À peine assis, quelques fiches devant lui, Emmanuel Sallaberry, maire de Talence, jette un rapide coup d’œil à l’ordinateur puis débute avant que je ne pose une question : « Les seules choses que l’on porte, c’est qu’il est capital pour la métropole de garder cette offre de choix en secteur 1, qu’on doit accompagner, et dire qu’il n’y a aucune alternative », pose-t-il.
L’option villenavaise, étudiée jusqu’en 2015, est refusée par le ministère des Armées. « [Il] nous a dit qu’il ne serait jamais question de construire un nouvel hôpital sur le terrain de Robert Picqué.
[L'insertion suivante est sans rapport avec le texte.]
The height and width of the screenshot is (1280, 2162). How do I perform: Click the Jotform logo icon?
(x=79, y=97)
Et qu’il ne prendrait jamais en charge l’investissement d’un nouvel hôpital », rationalise le président de la MSPB. Le coût de sa réhabilitation a été estimé à 180 millions d’euros, contre la moitié pour Bagatelle. « On regrette la brièveté de ces explications, et le manque d’informations, relatif aux autres études de prix », relève la commissaire-enquêtrice mandatée par le tribunal administratif. Chargée d’évaluer la pertinence de la modification du Plan Local d’Urbanisme (PLU) de la Métropole, elle rend son rapport le 25 juin 2019, émettant un avis défavorable. Pour elle, l’installation sur le terrain de Robert Picqué doit être réévaluée.
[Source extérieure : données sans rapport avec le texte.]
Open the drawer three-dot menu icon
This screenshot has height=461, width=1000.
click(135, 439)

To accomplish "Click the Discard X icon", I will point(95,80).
L’option villenavaise, étudiée jusqu’en 2015, est refusée par le ministère des Armées. — Photo : Justine Vallée
Son avis n’est pas le seul à passer à la trappe : les registres et pétitions ont, au total, recueilli 2 574 participations et 2086 avis défavorables depuis le lancement du projet, mais aucun décideur ne semble prêt à le réviser. Ni L’ARS ni Robert Picqué n’ont souhaité répondre à nos sollicitations, sortant la carte des élections à venir. « Quand on évoque l’alternative de Robert Picqué pour construire Bahia, on parle du financier comme souci premier », déplore la riveraine Camille, avant qu’Annie, qui l’accompagne, ne complète : « On se fiche du financier quand il s’agit de santé ! Eux, c’est la finance. Nous, c’est le bon sens. »
Pour l’intérêt général ?
Nous sommes le 31 mars 2020, deux semaines après l’instauration du confinement pour lutter contre l’épidémie de coronavirus. L’État a lancé son plan « Résilience » et mobilise l’armée dans le combat sanitaire : Robert Picqué s’apprête à prendre en charge dix patients Covid venus du Grand Est.
Début avril, les discours de défense de l’Hôpital public se multiplient. À contre-courant, le directeur de l’ARS Grand Est soutient qu’il n’est pas question de revoir la suppression de lits et de postes à l’hôpital de Nancy. Le ministre de la Santé réagit : « L’heure viendra de tirer les enseignements de cette crise sans précédent & de refonder notre Hôpital. Tous les plans de réorganisa° (sic) sont évidemment suspendus à la grande consulta° (sic) qui suivra. »
De son côté, le partenariat Bahia s’affirme opérationnel : 117 patients Covid ont déjà été pris en charge par les deux établissements, et 34 lits ont été ouverts sur les deux sites. Le député Loïc Prud’homme nie la version du communiqué : « J’ai eu des retours comme quoi ce ne serait pas si bien passé : le général a été obligé de reprendre possession de surface sur Robert Picqué pour y accueillir lui-même des malades atteints du Covid dans de bonnes conditions. »
L’hôpital Robert Picqué fermera-t-il, malgré son rôle en pandémie ? Début mai, nous n’avons pas la réponse. Le ministère des armées nous affirme que « compte tenu du fait que le SSA est toujours pleinement mobilisé dans la crise Covid, il semble prématuré de répondre ». Mariannick, quant à elle, continue de profiter du parc de Bagatelle pour son heure de sortie quotidienne. « Ça m’a permis de voir que les grues fonctionnent à nouveau depuis une semaine », se désole la riveraine.